Would you please repeat, word for word, only the lines from the one holding "Image resolution: width=1391" through the one holding "The height and" in the material below, without the pictures?

__Source data__:

----

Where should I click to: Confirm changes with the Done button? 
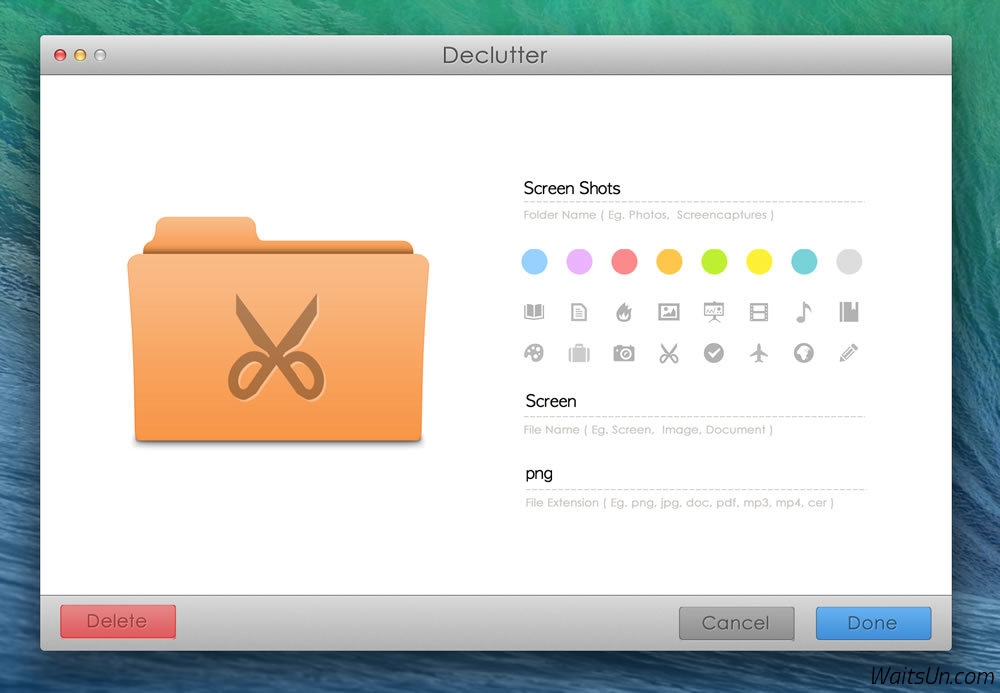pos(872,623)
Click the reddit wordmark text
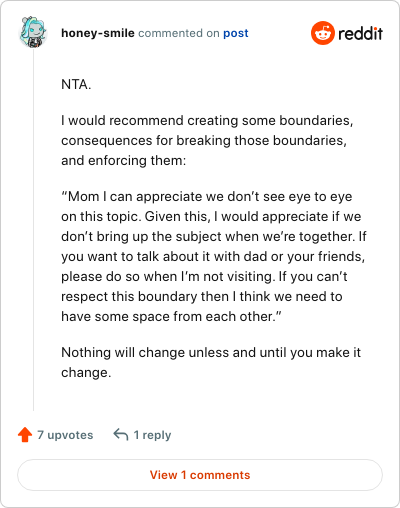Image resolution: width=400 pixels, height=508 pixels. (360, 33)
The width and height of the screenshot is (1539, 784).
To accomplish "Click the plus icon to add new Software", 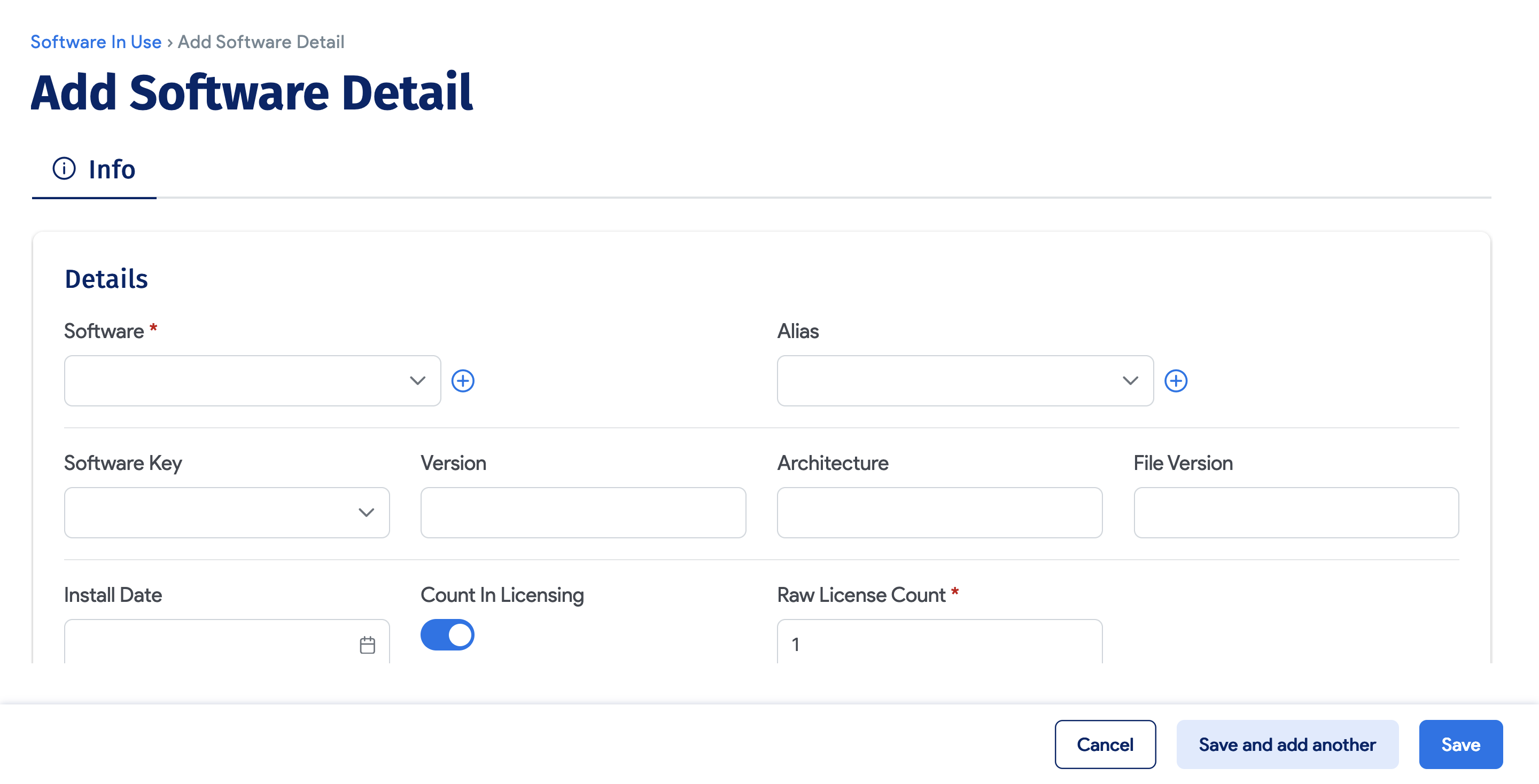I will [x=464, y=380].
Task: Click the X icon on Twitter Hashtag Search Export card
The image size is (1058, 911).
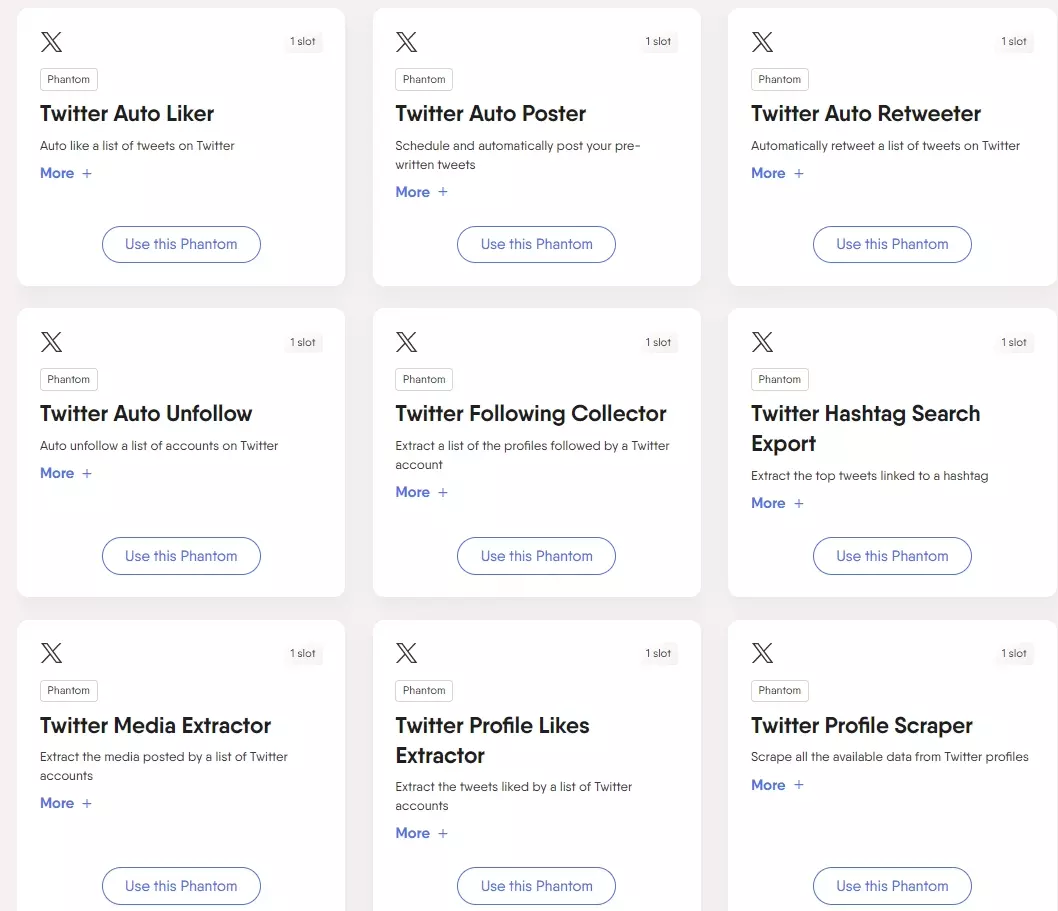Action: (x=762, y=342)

----

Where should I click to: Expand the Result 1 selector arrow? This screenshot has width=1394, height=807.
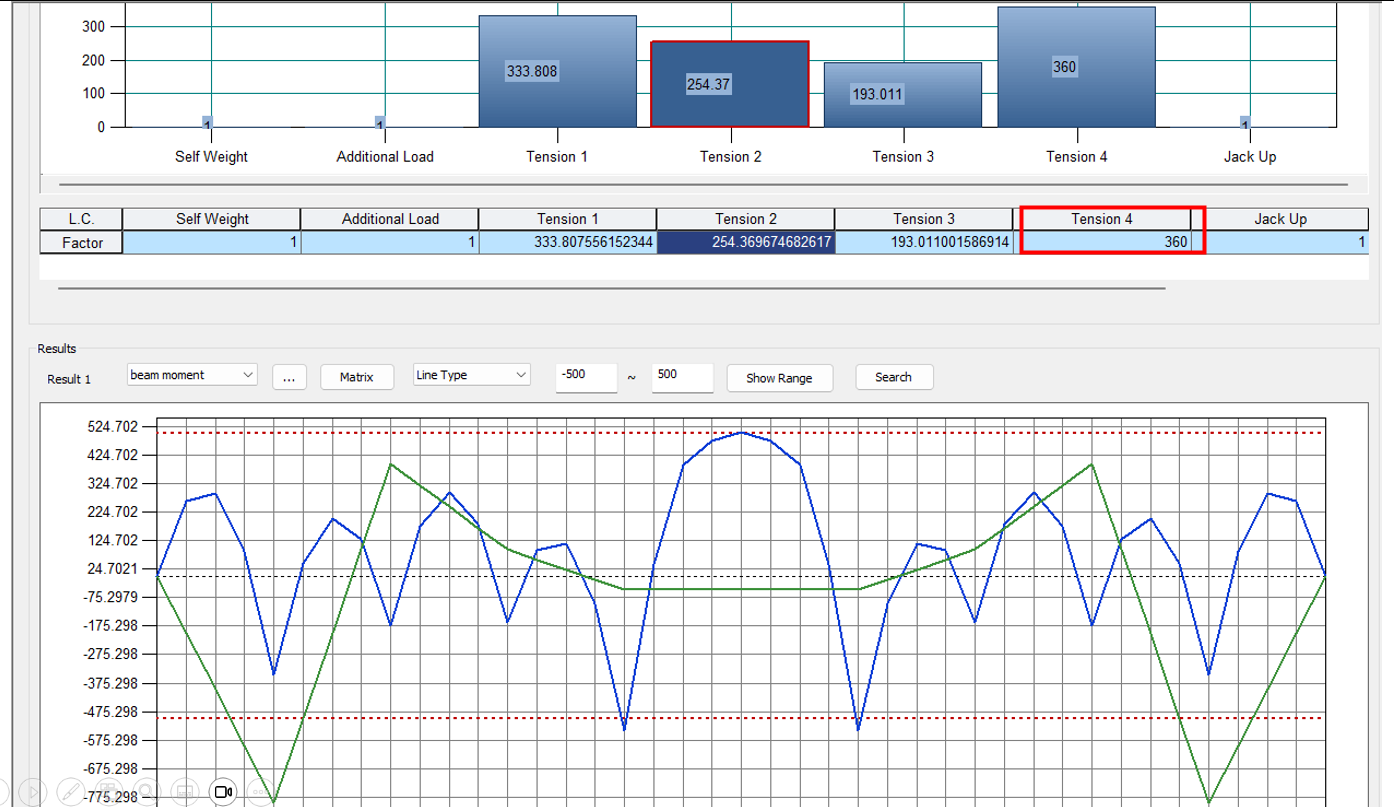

----

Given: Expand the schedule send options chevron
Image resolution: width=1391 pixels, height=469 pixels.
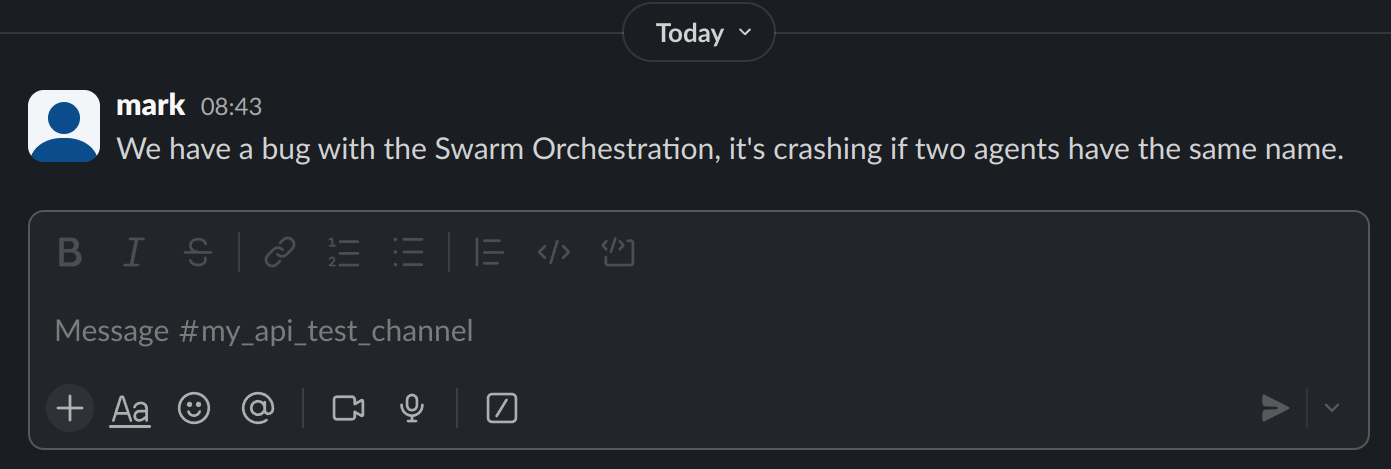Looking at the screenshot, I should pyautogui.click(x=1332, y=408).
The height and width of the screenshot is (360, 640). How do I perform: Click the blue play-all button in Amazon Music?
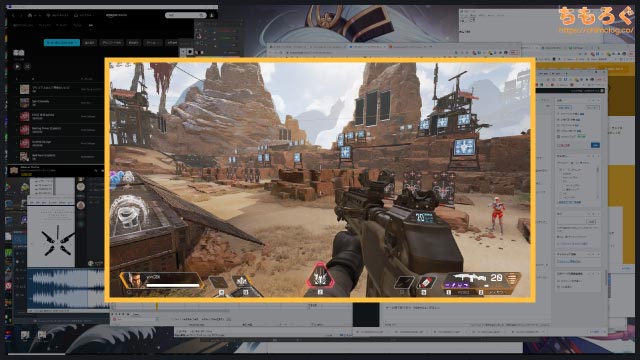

----

__Response area__:
Image resolution: width=1391 pixels, height=469 pixels.
Looking at the screenshot, I should pyautogui.click(x=1332, y=408).
The height and width of the screenshot is (360, 640). How do I perform: Click the blue play-all button in Amazon Music?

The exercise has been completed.